HCA has learned that the “Employee Scheduling” rule, which was proposed by the state Department of Labor (DOL), will not be promulgated at this time, due to comments raised by HCA and other organizations who argued that the approach was impracticable to certain industries or sectors, like home care and hospice.
The rule, first proposed on November 22, 2017 and then revised on December 12, 2018, would have required employers to pay additional hours for “unscheduled shifts,” “cancelled shifts,” “on-call” and “call for schedule.” HCA had argued that the proposal was incompatible with how care at home is delivered, where hours are started, increased, decreased or eliminated due to reasons unique to home care and hospice and their patients, and beyond the control of the employer.
“Based on extensive feedback in the subsequent comment period, it was clear the Department’s initial intent to support workers while being fair to businesses was viewed as a one-size-fits-all approach that was not appropriate for every industry,” says DOL in a press statement.
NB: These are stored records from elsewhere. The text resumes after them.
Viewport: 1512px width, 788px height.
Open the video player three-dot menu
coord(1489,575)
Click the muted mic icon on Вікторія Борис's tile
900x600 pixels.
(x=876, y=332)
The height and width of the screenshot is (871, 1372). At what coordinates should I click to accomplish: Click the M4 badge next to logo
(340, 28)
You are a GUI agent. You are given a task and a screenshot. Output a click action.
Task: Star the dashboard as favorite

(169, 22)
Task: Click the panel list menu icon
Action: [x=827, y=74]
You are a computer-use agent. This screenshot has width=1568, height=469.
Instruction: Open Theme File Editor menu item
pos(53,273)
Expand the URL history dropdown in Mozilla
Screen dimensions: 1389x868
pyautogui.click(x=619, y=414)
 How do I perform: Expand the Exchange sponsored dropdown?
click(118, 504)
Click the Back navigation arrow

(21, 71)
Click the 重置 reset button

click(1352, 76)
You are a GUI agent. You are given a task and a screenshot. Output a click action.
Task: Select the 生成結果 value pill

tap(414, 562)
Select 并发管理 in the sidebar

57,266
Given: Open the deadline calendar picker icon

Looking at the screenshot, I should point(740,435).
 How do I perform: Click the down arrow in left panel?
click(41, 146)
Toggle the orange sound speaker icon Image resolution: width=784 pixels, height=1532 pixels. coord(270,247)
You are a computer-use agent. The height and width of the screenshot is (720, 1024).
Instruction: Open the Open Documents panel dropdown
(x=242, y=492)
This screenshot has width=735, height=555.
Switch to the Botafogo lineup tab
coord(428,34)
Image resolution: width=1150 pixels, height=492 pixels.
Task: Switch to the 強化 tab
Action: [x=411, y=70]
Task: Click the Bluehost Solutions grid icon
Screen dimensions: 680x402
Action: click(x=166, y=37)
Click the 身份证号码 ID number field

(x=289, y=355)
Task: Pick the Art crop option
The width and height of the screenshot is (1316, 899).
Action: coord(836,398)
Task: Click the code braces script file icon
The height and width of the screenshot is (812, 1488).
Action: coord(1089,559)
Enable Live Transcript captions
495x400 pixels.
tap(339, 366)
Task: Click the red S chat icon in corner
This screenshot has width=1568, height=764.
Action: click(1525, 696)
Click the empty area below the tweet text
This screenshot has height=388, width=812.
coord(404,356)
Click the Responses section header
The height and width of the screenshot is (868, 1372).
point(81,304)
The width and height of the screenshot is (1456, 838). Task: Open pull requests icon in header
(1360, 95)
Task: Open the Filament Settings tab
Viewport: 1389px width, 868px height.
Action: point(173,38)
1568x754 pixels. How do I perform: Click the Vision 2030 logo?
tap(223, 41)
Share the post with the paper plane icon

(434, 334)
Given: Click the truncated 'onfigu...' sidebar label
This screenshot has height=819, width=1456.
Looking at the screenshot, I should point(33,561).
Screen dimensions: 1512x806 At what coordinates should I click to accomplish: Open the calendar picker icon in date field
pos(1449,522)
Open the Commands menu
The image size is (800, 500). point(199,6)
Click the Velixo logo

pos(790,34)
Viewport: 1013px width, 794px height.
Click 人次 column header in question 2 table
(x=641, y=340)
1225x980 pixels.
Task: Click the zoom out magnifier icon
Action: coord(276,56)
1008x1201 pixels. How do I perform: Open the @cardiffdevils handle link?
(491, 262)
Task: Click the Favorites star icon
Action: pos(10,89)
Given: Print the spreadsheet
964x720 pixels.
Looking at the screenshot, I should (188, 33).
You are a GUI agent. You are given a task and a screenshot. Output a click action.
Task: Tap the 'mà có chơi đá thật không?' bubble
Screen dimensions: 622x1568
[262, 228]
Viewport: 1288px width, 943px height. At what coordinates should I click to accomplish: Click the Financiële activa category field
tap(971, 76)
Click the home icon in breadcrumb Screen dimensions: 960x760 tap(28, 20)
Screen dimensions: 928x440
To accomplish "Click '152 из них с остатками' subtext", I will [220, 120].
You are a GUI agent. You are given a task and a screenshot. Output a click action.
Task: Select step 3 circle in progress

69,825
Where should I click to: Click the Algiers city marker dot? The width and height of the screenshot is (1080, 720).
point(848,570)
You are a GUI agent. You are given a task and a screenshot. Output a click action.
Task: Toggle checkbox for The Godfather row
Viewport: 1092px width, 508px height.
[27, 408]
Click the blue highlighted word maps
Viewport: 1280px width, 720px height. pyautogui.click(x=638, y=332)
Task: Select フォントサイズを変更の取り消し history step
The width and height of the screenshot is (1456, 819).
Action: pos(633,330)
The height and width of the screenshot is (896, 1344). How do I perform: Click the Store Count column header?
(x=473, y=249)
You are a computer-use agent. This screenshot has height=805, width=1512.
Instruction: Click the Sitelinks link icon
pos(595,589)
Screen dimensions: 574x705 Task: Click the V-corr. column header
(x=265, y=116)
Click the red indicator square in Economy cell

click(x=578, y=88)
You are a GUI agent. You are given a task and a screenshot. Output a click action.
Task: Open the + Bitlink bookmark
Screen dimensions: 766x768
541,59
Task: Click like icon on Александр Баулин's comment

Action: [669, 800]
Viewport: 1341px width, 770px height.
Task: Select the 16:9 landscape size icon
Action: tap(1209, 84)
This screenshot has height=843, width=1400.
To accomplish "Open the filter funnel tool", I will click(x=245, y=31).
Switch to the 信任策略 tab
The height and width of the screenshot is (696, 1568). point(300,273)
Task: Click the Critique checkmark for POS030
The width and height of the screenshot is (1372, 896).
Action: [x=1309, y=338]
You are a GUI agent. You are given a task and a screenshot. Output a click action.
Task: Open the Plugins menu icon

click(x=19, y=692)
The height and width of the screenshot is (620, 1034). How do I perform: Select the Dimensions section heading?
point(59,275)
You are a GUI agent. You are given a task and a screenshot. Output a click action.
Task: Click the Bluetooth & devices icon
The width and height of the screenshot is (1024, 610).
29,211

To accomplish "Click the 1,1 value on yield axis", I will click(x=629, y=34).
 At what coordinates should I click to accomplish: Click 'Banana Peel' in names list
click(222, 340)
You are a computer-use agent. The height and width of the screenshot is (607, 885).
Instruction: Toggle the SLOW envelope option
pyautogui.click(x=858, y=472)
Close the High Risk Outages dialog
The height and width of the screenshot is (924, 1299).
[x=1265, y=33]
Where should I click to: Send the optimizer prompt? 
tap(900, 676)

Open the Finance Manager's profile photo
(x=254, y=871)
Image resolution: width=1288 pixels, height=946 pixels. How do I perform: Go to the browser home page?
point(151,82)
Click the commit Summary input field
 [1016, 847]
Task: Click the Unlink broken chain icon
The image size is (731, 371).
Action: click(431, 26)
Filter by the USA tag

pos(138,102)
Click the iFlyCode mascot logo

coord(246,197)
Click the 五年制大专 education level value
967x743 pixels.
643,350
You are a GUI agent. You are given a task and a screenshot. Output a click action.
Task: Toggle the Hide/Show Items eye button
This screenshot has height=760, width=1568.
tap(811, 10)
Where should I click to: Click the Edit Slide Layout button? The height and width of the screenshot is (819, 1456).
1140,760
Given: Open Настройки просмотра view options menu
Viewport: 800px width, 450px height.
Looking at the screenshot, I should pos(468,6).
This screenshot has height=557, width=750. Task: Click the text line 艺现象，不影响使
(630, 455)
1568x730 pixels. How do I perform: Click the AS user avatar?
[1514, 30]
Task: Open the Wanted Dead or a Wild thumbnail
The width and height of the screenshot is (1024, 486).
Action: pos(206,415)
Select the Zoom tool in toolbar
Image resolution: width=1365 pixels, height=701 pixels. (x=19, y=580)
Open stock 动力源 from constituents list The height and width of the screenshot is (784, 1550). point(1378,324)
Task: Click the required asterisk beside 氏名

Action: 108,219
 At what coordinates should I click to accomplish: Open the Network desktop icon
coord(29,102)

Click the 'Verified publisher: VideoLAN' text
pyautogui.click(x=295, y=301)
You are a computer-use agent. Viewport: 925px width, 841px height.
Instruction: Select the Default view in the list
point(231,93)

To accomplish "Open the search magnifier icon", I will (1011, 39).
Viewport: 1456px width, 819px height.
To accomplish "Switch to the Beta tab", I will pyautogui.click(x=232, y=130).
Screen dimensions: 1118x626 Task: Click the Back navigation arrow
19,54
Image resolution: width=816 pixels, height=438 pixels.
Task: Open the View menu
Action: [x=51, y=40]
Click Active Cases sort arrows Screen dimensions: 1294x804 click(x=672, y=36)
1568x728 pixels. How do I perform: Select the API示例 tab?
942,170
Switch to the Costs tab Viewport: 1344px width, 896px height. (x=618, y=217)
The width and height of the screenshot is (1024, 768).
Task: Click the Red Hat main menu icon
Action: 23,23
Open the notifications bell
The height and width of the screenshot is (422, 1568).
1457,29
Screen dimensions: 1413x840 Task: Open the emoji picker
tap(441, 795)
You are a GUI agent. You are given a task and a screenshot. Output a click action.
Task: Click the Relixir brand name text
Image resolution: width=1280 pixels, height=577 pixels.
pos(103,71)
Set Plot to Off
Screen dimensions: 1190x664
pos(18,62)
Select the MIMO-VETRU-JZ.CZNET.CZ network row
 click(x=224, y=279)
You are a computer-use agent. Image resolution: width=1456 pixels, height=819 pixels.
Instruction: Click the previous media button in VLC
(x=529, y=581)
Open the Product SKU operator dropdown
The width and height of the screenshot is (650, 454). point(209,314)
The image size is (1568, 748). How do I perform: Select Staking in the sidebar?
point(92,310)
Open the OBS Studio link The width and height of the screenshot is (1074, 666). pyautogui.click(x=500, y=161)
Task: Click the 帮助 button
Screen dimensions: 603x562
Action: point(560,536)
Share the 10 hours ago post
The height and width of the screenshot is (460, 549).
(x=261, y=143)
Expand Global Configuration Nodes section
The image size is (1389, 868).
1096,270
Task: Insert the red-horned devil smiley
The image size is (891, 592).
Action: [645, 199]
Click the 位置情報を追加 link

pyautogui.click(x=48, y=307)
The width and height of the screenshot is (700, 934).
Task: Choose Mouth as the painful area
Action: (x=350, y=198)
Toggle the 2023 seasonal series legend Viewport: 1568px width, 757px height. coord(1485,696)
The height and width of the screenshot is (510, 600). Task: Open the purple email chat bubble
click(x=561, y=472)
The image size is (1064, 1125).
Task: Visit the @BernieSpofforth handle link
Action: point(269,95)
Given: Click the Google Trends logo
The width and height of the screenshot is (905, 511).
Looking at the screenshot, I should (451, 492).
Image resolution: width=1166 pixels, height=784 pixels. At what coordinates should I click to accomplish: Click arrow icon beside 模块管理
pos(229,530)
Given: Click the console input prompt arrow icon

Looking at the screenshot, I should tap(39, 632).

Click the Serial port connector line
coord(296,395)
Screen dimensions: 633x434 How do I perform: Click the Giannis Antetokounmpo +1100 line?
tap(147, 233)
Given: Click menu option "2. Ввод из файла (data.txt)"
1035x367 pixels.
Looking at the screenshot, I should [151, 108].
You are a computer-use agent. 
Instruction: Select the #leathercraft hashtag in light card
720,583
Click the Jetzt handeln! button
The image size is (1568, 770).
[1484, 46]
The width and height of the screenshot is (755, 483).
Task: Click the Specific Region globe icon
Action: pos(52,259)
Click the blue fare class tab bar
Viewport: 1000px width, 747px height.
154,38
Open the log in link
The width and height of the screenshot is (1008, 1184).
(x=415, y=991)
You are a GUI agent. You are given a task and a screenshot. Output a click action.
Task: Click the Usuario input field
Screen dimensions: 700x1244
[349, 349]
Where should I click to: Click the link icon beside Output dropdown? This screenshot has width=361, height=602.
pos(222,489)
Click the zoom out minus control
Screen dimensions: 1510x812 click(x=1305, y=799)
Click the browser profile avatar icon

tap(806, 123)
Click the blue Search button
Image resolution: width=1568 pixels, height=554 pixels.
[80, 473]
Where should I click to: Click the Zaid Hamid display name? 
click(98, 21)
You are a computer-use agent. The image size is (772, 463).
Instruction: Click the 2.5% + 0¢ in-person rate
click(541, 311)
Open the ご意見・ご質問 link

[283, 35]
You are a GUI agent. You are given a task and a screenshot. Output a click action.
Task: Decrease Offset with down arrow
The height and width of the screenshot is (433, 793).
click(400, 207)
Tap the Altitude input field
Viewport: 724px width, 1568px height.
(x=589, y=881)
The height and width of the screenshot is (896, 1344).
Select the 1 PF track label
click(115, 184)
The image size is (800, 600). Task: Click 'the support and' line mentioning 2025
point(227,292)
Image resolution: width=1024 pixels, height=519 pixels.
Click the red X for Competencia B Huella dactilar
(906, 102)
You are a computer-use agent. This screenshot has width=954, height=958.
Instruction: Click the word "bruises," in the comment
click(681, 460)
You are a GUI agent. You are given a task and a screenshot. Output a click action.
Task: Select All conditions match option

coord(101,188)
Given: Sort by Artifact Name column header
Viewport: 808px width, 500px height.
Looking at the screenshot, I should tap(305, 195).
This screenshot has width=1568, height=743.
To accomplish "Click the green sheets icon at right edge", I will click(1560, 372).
DOL adds: “At this time, due to the constraints of the regulatory process, the best course of action is to let this process expire and re-evaluate in the future, likely in concert with the Legislature, which would have a broader authority and better legal standing than Department of Labor regulations alone to balance the various needs of workers, businesses and industries.”
When the rule was first proposed, and that proposal later amended, HCA submitted comments and spoke numerous times to DOL officials to describe how the rule was contrary to the operation of home care and hospice and would adversely affect the delivery of services. In addition, we submitted testimony for a state Senate hearing on the proposed rule, and provided education programs on the rules for members.
We thank DOL for listening to our concerns and are available to work with DOL and the Legislature on this issue.